*What you need to do*. The answer is to be an exact copy of the lines below running from the line with "This screenshot has" down to the line with "Expand the Moneda currency dropdown", both ends included, and nothing more.

*Record extracts*.
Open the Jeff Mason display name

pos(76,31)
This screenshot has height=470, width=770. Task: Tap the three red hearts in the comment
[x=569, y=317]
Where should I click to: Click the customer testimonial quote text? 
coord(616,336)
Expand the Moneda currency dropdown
--
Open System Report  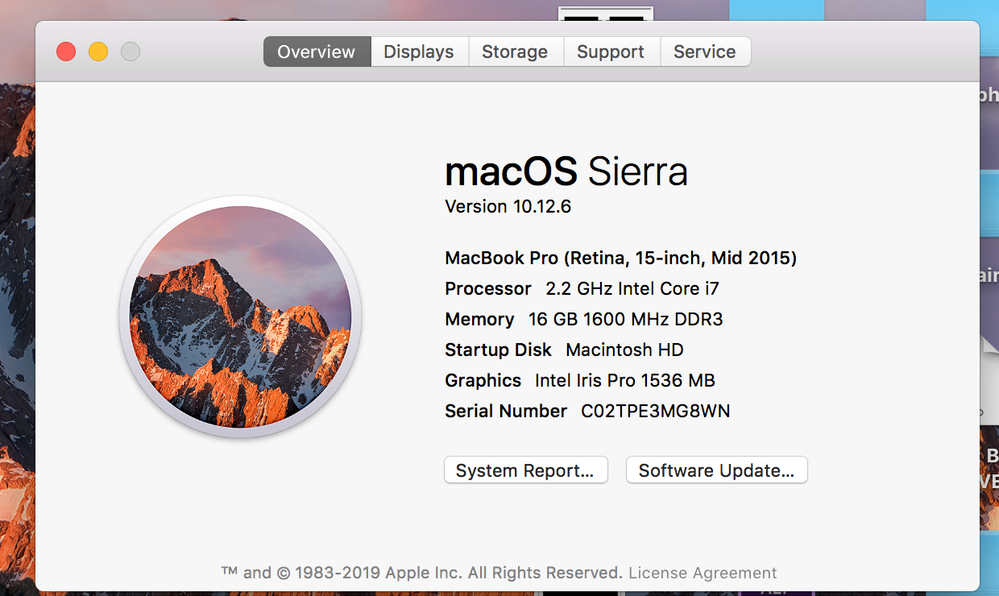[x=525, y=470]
--
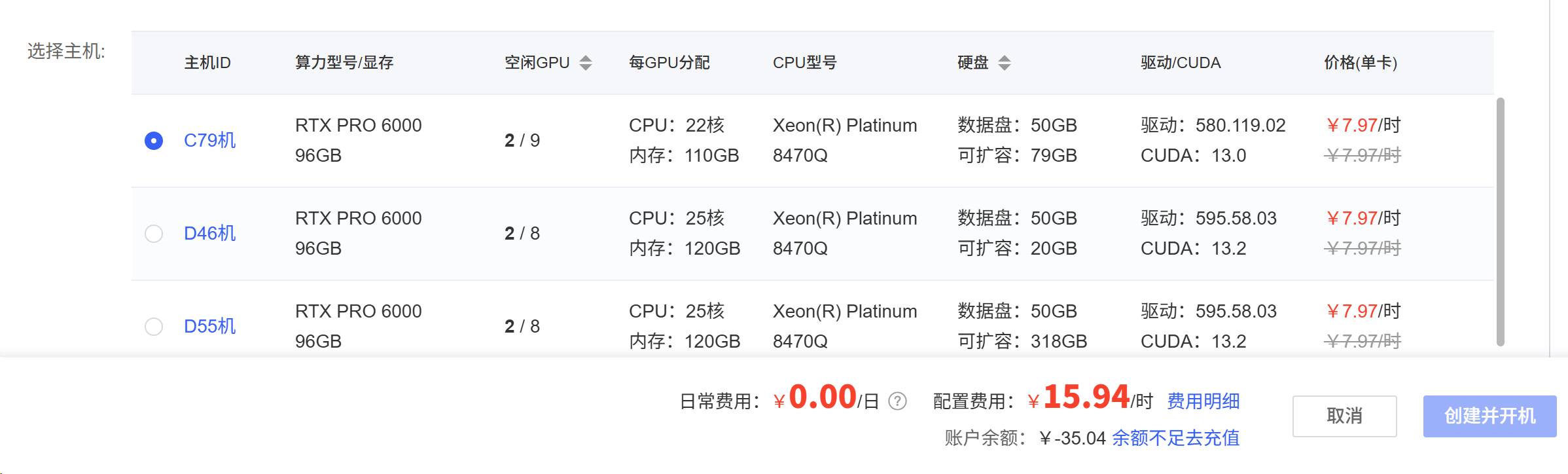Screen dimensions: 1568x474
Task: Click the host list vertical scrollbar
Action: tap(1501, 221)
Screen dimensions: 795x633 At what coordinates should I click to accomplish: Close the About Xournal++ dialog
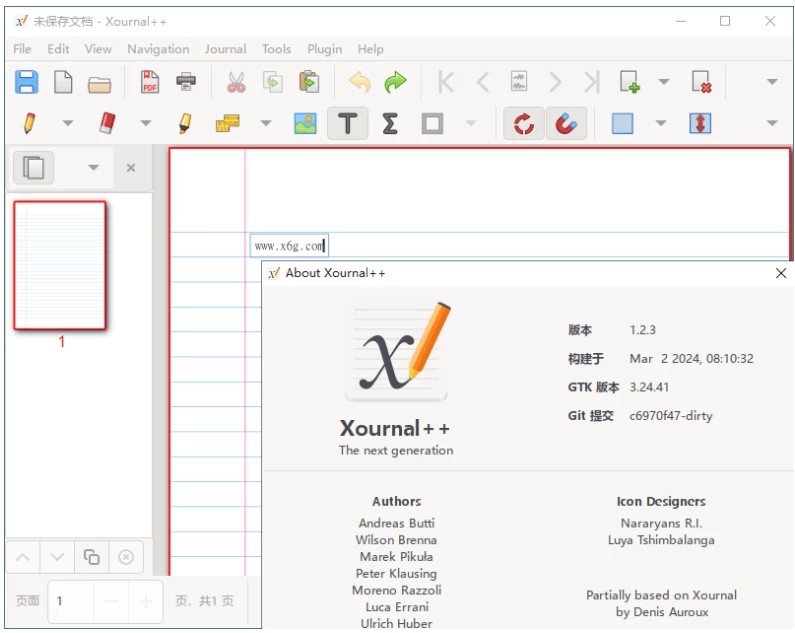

*Response area*.
This screenshot has height=470, width=770. Task: Tap the three red hearts in the comment
[x=569, y=317]
Where should I click to: Click the customer testimonial quote text? 
coord(616,336)
Expand the Moneda currency dropdown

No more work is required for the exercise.